Section 9 - The outgoing Second Vice President shall continue to perform the duties of the Second Vice President as enumerated in Section 7 above until April 1 following the Annual Business Meeting. At that time, the newly-elected Second Vice President shall assume those responsibilities, consistent with Section 4 of Article III.

Section 10 - Executive Committee. The Officers and Past President shall serve as an Executive Committee, which is empowered to take action on the Board’s behalf only on matters of an emergency nature between Board meetings.

Section 11 - Ethics Committee. Any Officer, Member of the Board of Directors, and/or Committee Member who has demonstrated by his/her action, either publicly or privately, that he/she is not acting in the best organizational interest of CALBO, or the profession that CALBO represents, and/or is in direct violation of CALBO’s Code of Ethics, can be removed, with cause, by a two-thirds (2/3) vote of the Board of Directors upon the recommendation of the Code of Ethics Committee.

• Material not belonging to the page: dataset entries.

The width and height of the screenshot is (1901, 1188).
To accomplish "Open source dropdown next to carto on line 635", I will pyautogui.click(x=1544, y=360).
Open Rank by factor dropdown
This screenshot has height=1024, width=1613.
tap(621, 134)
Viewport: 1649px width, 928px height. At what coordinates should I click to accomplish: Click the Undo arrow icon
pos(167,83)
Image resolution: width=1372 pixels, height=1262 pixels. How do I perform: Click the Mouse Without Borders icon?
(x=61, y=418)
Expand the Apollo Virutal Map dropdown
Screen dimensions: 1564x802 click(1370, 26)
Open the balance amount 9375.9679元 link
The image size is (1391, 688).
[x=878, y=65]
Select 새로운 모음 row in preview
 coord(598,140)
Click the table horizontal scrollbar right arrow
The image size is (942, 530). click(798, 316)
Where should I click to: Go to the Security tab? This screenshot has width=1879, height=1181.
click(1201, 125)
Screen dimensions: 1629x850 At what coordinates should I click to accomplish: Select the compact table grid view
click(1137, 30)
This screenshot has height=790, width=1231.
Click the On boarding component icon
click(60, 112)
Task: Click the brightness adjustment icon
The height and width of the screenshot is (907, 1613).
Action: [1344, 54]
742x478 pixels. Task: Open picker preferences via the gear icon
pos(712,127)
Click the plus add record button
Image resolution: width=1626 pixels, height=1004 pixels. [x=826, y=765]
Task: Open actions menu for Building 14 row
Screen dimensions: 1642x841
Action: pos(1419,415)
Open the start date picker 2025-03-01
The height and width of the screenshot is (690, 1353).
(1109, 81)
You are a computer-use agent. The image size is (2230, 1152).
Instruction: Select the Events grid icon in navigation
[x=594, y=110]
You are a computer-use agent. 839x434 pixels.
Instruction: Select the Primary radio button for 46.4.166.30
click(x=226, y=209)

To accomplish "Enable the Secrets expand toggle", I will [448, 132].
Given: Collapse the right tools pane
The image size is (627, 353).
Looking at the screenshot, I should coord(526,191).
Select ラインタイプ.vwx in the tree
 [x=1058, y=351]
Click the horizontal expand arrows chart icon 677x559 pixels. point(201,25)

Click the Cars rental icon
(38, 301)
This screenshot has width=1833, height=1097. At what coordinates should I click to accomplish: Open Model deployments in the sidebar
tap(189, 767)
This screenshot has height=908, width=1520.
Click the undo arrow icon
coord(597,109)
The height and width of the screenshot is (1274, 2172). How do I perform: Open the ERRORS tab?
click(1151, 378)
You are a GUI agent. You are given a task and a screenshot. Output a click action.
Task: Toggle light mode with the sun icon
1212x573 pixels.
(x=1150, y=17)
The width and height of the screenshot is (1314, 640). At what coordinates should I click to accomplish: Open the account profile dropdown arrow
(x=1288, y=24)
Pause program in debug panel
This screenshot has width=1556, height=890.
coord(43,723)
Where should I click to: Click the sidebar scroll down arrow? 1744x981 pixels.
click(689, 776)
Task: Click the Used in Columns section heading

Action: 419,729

  1. There is hereby created a standing Code of Ethics Committee, consisting of one Past President who shall act as Chair, one current ICC Chapter President, and one CALBO member-at-large.
  2. The Ethics Committee shall be appointed by the entire Board of Directors each year.
  3. The Ethics Committee shall meet on an as needed basis, but in no case less than one time per year.
  4. The Ethics Committee shall also act as an Advisory Committee to the Board of Directors and the membership when and if any ethical accusations, questions/issues, and/or concerns are submitted to the Board of Directors or the Ethics Committee.
  5. The Ethics Committee shall review, within a thirty (30) day period, any and all ethical accusations, questions/issues, and/or concerns submitted relating to the Officers, Directors, and/or Committee Members of CALBO.
  6. The Ethics Committee shall provide a written recommendation of findings to the entire Board of Directors for their review and action.
  7. The Board of Directors shall review the findings of the Ethics Committee and take the appropriate action for the betterment of the membership at their next meeting, or at a special meeting if deemed necessary.
  8. Ethical accusations, questions/issues, and/or concerns may be submitted directly to the Chair of the Ethics Committee. The Chair shall notify the CALBO Board of Directors if and when that happens.